START
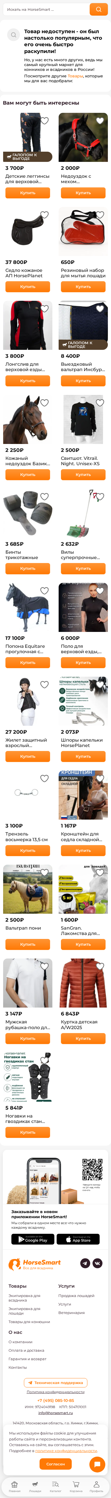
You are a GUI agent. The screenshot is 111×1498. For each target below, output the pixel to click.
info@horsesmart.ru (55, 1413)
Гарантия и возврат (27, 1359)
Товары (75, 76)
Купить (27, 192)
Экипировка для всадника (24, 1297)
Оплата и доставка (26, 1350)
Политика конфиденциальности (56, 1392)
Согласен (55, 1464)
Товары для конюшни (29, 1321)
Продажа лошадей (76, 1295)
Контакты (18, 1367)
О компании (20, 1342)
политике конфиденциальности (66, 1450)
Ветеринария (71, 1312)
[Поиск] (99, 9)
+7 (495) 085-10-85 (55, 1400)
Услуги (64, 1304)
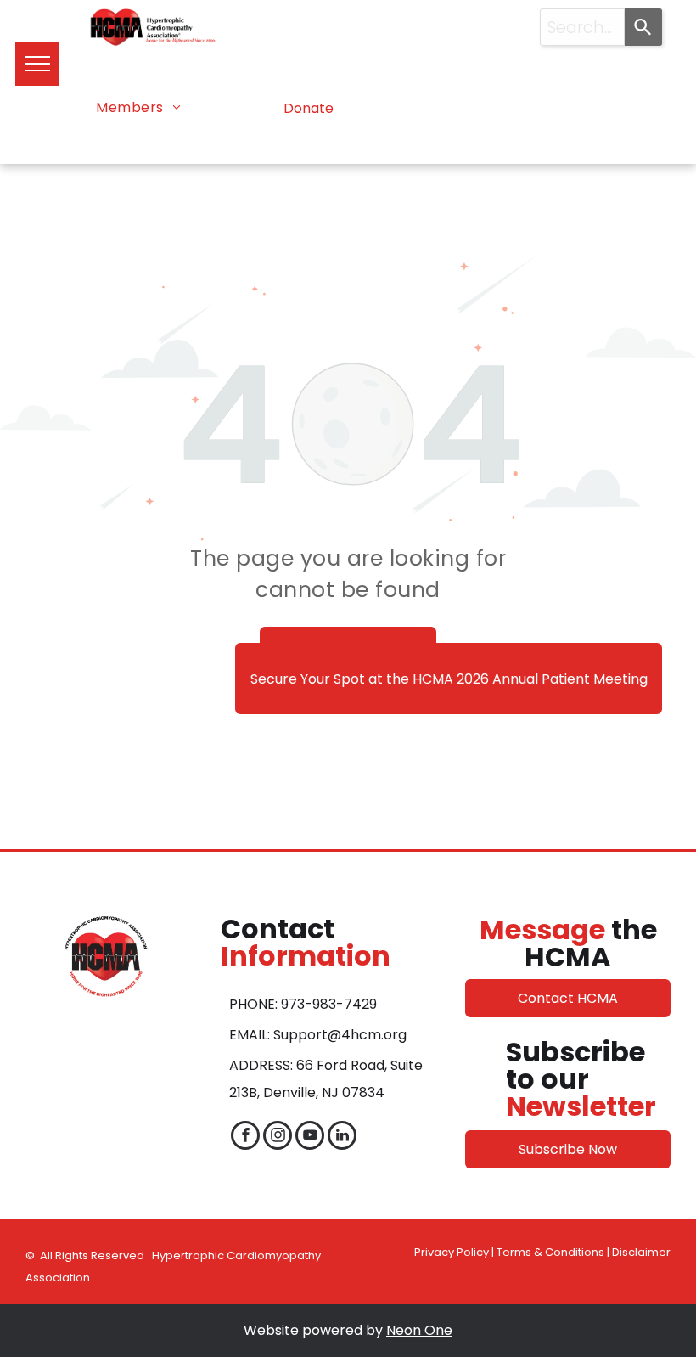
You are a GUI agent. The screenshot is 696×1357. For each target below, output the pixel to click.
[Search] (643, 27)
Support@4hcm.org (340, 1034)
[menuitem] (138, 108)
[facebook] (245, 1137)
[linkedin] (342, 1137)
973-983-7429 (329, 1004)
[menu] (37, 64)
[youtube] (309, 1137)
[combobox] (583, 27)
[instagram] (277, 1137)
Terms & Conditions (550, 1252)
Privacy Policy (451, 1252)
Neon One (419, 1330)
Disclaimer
END
START
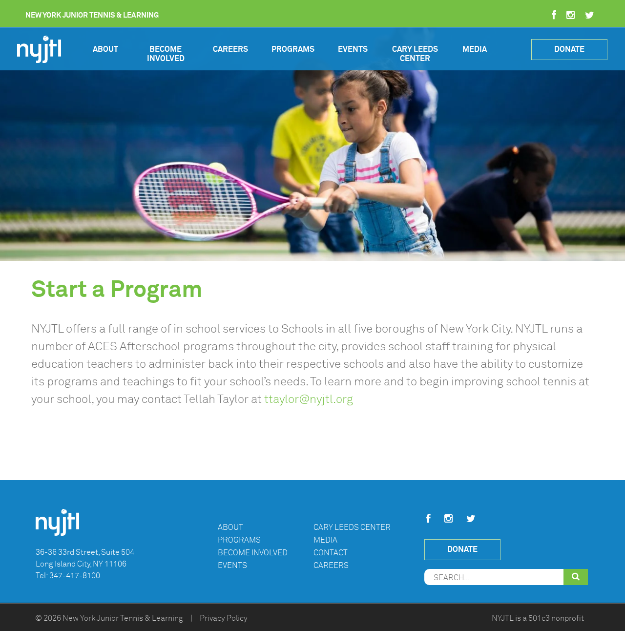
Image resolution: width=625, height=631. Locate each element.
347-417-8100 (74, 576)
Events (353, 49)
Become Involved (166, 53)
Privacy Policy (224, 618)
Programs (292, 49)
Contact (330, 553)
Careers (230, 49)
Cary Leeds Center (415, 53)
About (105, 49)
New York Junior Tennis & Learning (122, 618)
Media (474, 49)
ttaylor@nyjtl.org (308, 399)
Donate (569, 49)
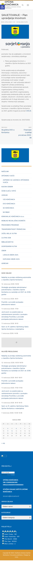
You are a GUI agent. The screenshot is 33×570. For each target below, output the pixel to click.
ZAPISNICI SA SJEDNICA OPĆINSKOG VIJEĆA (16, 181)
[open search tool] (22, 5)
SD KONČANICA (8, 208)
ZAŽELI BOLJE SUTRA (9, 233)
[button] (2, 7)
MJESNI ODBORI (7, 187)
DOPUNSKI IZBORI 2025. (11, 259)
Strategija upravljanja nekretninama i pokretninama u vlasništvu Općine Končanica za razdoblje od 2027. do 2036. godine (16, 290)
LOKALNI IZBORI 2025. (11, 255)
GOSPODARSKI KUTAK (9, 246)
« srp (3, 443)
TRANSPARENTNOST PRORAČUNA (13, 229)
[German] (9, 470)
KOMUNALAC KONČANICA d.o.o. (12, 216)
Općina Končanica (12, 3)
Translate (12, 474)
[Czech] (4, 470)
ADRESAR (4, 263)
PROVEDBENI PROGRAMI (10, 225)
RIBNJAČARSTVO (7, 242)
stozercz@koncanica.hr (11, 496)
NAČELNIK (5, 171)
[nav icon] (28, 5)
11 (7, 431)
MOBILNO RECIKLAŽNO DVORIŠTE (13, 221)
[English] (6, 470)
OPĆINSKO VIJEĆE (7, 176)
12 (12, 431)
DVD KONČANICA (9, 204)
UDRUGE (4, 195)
END
START
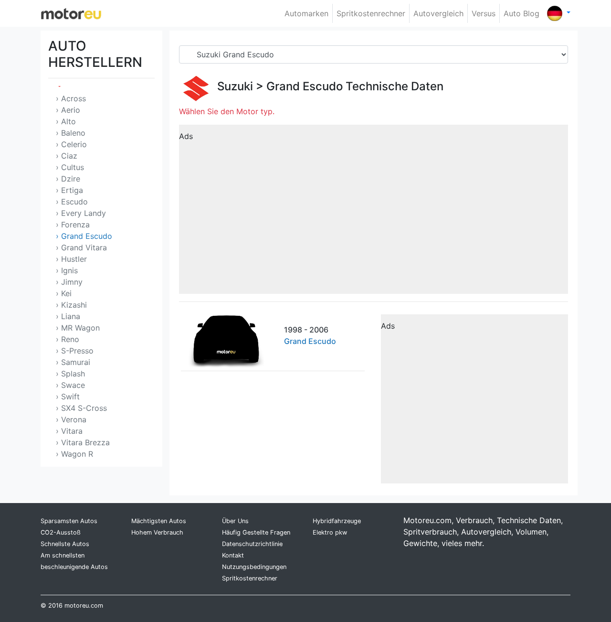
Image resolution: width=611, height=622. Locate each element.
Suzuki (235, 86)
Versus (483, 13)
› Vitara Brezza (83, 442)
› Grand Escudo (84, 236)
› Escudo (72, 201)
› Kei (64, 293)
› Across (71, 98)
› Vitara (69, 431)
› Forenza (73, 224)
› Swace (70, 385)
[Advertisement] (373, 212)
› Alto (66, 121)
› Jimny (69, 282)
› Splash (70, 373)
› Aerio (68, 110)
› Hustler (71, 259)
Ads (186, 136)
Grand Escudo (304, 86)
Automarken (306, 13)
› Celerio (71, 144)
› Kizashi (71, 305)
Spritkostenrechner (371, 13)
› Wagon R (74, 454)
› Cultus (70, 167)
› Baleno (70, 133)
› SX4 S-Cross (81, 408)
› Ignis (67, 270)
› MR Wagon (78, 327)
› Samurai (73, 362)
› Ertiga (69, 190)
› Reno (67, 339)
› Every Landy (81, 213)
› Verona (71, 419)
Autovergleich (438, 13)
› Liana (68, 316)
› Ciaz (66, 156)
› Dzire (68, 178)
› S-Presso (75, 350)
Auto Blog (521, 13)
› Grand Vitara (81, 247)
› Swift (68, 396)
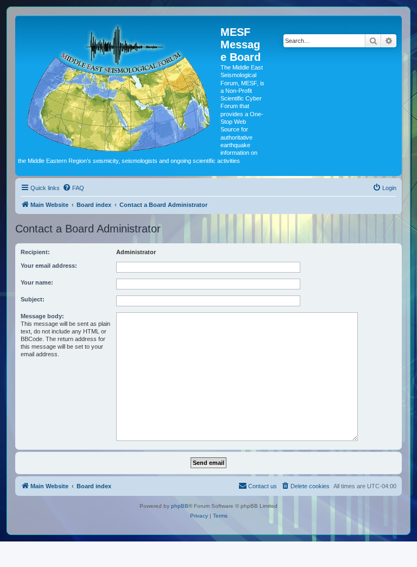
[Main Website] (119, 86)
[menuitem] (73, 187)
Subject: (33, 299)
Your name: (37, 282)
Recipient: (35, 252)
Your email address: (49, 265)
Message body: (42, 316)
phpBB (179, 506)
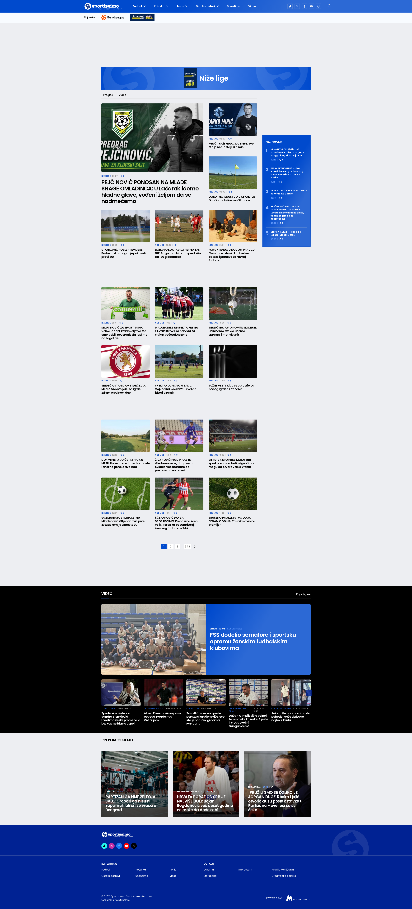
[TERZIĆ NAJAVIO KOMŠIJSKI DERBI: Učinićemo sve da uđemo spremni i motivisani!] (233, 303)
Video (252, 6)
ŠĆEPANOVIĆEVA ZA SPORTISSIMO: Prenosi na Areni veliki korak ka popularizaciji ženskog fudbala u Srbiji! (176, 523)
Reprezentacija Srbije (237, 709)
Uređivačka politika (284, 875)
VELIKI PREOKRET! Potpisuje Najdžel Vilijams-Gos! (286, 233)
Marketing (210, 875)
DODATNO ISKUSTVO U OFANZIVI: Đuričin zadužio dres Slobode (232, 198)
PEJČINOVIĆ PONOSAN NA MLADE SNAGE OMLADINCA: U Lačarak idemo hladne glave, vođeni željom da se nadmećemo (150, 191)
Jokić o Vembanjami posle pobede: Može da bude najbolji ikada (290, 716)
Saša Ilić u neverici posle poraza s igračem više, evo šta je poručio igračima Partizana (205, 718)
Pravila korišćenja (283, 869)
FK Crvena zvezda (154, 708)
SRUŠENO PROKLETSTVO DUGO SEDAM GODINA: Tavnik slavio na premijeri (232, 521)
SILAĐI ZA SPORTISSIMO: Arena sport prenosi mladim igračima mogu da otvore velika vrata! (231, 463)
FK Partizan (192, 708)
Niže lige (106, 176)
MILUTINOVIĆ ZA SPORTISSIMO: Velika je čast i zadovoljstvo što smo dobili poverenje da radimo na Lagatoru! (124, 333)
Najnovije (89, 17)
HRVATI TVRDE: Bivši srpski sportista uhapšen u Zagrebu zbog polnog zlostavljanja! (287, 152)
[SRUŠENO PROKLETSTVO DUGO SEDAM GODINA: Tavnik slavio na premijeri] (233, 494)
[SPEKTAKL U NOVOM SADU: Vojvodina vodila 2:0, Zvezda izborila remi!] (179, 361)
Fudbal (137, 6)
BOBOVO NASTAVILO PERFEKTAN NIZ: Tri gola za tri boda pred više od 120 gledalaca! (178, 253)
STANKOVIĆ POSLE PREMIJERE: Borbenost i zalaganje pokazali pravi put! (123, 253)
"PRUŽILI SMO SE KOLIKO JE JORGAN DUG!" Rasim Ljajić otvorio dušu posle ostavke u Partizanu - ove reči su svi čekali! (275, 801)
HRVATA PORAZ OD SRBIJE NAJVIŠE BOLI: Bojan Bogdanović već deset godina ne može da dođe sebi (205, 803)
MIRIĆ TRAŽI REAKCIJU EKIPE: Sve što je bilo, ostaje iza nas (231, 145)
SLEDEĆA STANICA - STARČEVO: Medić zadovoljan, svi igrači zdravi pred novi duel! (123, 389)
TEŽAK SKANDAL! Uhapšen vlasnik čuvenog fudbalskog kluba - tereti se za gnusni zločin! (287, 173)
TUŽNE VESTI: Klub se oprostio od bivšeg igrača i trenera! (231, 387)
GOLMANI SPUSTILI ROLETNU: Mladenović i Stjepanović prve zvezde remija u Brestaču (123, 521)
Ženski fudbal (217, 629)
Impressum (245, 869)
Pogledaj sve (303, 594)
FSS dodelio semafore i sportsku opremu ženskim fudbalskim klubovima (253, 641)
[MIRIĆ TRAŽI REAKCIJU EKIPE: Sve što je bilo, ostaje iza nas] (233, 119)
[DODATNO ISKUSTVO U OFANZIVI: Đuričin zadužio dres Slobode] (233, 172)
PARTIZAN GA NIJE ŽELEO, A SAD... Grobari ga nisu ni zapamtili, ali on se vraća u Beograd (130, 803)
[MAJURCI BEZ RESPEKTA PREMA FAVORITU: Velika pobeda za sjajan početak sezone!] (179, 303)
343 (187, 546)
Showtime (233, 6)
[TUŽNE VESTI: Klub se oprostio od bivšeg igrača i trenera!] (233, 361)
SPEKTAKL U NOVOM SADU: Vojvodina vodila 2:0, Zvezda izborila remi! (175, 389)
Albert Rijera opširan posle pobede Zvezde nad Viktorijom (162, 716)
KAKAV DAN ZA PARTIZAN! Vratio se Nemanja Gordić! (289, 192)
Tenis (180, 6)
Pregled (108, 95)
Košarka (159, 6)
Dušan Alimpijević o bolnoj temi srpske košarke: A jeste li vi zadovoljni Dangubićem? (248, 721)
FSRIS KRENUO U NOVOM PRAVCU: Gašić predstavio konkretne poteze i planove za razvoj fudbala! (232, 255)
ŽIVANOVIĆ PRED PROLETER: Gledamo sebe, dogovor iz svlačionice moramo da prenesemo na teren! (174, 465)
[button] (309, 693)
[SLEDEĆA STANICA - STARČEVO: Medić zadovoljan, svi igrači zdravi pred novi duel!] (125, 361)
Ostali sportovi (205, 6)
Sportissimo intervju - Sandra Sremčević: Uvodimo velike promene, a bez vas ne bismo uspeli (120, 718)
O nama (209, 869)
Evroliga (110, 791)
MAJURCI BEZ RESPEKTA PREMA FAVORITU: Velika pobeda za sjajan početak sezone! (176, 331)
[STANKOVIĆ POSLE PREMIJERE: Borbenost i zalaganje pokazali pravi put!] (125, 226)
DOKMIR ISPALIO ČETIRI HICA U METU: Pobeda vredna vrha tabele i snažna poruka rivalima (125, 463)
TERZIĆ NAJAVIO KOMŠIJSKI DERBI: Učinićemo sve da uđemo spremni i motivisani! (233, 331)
END
(GIVEN INSTRUCTION): Transcribe the lines from the one with "You are a GUI agent. The screenshot is 111×1498." to the one with "Услуги (64, 1304)", including both of those lines.

(SOLUTION FOR THIS TASK):
You are a GUI agent. The screenshot is 111×1498. For each target below, output the pixel to click.
info@horsesmart.ru (55, 1413)
Гарантия и возврат (27, 1359)
Товары (75, 76)
Купить (27, 192)
Экипировка для всадника (24, 1297)
Оплата и доставка (26, 1350)
Политика конфиденциальности (56, 1392)
Согласен (55, 1464)
Товары для конюшни (29, 1321)
Продажа лошадей (76, 1295)
Контакты (18, 1367)
О компании (20, 1342)
политике конфиденциальности (66, 1450)
Ветеринария (71, 1312)
[Поиск] (99, 9)
+7 (495) 085-10-85 (55, 1400)
Услуги (64, 1304)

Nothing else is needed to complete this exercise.